Task requirements
All lines holding the string "computer" should be copied from the data below.

***** Given data *****

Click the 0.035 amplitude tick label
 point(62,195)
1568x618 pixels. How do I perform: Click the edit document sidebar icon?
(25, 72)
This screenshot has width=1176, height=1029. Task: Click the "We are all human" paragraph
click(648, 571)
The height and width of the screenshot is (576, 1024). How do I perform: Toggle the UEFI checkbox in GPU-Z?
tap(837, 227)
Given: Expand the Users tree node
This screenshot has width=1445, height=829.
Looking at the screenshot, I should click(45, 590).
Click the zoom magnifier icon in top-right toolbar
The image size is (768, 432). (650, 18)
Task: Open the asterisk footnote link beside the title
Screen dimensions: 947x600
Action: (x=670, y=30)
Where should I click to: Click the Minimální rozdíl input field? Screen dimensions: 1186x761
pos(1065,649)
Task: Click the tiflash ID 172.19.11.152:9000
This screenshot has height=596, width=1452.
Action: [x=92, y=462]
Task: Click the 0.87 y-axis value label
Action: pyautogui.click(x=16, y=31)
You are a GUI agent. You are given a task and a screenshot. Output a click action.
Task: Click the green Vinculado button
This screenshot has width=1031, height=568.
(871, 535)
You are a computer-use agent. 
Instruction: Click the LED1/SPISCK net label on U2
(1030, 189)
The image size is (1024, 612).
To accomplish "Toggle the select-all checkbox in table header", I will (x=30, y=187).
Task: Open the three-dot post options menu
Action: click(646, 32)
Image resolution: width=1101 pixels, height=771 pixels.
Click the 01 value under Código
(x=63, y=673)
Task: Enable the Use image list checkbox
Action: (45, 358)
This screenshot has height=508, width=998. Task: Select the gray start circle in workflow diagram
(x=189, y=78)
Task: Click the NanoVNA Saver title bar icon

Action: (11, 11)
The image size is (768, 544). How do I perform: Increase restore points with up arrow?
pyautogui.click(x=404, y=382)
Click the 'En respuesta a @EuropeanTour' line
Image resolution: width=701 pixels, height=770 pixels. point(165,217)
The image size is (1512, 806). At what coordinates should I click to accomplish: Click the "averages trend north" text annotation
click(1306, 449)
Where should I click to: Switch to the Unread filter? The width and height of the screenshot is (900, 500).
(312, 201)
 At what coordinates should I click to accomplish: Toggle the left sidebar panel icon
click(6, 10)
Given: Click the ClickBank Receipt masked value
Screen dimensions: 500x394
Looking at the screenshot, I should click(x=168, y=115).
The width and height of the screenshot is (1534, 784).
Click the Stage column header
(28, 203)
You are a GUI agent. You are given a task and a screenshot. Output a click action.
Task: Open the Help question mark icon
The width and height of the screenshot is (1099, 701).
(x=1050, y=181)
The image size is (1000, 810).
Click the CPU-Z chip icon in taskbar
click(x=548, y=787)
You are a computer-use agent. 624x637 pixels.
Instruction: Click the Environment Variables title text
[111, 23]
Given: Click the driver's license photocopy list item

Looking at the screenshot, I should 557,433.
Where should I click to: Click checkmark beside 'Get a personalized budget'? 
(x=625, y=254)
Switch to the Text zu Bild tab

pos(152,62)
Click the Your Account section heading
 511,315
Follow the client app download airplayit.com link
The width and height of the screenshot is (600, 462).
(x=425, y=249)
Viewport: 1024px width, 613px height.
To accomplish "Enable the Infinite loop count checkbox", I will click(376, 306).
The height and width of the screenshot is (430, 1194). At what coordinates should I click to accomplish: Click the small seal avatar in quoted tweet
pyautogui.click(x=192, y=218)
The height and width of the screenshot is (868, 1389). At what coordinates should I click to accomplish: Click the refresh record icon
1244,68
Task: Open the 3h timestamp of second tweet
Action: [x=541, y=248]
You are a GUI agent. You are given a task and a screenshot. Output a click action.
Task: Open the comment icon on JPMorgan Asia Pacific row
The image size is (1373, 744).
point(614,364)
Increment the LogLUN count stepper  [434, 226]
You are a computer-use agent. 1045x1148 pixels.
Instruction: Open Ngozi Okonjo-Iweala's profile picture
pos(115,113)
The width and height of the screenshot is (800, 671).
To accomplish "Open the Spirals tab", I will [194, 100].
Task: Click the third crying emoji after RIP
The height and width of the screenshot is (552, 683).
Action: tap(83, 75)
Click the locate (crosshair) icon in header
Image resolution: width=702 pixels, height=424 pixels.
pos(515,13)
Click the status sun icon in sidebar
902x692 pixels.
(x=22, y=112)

*****

Reply
You are a computer-use agent. 
You are a computer-use agent. 624x637 pixels.
You are a computer-use agent. 1045x1148 pixels.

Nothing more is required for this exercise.